**Task brief:** List every line in the material below that contains the word "Enable".

▽

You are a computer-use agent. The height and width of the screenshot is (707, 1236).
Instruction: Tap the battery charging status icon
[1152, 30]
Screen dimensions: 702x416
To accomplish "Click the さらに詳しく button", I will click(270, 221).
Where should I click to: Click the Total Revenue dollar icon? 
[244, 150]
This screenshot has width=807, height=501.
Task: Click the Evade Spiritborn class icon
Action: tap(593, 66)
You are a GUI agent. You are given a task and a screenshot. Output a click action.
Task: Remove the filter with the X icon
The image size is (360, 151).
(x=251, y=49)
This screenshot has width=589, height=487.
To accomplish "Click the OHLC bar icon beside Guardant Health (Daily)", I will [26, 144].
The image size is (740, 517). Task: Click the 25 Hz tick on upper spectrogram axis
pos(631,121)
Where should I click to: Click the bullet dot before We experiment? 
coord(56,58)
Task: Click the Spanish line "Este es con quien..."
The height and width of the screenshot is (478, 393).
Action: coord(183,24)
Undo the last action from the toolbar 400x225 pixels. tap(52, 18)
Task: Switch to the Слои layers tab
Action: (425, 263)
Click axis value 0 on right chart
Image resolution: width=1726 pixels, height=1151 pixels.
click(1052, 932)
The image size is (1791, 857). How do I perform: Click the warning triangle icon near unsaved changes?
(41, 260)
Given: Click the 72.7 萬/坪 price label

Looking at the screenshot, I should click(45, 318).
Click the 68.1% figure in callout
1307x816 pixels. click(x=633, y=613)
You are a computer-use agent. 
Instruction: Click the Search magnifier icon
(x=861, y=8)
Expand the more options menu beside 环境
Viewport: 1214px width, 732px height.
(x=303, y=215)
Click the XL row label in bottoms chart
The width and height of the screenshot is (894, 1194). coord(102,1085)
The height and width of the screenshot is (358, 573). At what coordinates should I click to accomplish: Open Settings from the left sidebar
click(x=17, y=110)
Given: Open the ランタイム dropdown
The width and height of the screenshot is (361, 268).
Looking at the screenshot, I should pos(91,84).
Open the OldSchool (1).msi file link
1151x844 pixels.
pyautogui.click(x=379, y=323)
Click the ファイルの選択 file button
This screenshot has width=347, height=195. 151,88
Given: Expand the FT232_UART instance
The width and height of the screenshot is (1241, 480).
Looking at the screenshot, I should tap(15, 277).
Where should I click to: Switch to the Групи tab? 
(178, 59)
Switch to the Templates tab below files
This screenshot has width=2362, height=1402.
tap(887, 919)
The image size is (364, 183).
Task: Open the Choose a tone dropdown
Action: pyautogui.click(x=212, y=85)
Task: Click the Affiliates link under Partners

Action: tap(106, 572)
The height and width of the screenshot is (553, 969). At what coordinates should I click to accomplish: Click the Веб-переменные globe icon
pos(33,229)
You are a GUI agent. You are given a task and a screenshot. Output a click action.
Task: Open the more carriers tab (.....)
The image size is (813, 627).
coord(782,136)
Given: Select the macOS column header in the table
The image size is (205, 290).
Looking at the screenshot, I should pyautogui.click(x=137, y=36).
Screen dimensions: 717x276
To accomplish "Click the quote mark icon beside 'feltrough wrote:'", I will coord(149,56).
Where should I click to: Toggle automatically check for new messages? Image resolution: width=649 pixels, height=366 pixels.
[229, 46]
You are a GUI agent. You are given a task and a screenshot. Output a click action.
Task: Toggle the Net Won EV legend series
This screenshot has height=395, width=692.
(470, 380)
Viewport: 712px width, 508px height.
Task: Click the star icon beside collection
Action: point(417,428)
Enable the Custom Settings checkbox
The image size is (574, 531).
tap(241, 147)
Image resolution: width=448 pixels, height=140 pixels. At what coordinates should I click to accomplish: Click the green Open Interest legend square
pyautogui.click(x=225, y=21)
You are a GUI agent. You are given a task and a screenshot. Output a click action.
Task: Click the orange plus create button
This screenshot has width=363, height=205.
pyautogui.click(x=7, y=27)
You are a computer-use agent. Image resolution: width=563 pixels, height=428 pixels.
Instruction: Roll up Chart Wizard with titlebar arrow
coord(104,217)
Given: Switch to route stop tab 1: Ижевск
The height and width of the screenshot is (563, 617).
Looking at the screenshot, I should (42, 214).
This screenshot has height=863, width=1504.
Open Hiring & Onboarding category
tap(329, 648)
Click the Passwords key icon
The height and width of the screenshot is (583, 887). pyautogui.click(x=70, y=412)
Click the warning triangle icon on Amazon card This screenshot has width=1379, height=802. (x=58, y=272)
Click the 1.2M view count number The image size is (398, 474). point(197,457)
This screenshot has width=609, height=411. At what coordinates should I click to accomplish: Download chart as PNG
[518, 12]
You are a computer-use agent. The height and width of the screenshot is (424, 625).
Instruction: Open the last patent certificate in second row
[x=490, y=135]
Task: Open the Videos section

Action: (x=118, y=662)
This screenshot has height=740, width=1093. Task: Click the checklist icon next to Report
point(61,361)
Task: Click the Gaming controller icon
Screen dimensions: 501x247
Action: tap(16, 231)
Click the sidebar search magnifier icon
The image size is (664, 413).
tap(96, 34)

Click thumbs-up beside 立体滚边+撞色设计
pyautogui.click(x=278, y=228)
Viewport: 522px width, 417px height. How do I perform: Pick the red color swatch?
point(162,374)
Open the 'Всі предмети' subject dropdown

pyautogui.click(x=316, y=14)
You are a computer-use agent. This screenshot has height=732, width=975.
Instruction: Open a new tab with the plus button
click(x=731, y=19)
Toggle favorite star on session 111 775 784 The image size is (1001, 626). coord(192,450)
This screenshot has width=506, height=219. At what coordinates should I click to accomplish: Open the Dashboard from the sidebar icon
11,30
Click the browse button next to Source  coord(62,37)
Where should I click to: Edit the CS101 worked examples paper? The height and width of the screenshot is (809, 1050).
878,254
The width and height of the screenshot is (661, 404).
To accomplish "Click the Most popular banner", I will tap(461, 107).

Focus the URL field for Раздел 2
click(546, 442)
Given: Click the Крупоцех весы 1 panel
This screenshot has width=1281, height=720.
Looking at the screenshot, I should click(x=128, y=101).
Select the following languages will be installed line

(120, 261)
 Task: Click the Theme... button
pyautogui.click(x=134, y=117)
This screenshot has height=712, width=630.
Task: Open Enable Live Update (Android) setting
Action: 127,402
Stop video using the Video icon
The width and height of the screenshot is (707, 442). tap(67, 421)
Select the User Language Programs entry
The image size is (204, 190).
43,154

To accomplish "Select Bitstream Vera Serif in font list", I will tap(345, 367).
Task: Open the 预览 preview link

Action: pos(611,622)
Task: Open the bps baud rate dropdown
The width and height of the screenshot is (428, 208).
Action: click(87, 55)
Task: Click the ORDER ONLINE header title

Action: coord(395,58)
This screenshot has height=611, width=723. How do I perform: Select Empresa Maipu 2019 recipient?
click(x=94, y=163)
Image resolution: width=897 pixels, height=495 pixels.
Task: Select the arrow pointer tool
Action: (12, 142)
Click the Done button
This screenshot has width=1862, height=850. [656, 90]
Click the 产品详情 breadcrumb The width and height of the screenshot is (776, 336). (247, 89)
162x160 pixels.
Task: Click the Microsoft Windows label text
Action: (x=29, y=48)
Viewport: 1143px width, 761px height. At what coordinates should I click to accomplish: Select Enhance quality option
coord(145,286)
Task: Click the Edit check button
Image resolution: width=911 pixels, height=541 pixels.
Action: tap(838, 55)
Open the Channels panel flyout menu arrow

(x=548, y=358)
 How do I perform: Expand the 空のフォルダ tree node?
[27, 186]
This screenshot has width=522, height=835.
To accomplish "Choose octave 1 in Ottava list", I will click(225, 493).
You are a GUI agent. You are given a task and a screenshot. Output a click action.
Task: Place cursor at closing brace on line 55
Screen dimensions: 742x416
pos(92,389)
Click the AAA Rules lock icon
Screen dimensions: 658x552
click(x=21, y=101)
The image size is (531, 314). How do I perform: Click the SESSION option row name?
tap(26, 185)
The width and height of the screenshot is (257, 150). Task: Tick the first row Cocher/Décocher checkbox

△

**Output of the task:**
Enable the Custom Settings checkbox
Task: Open Enable Live Update (Android) setting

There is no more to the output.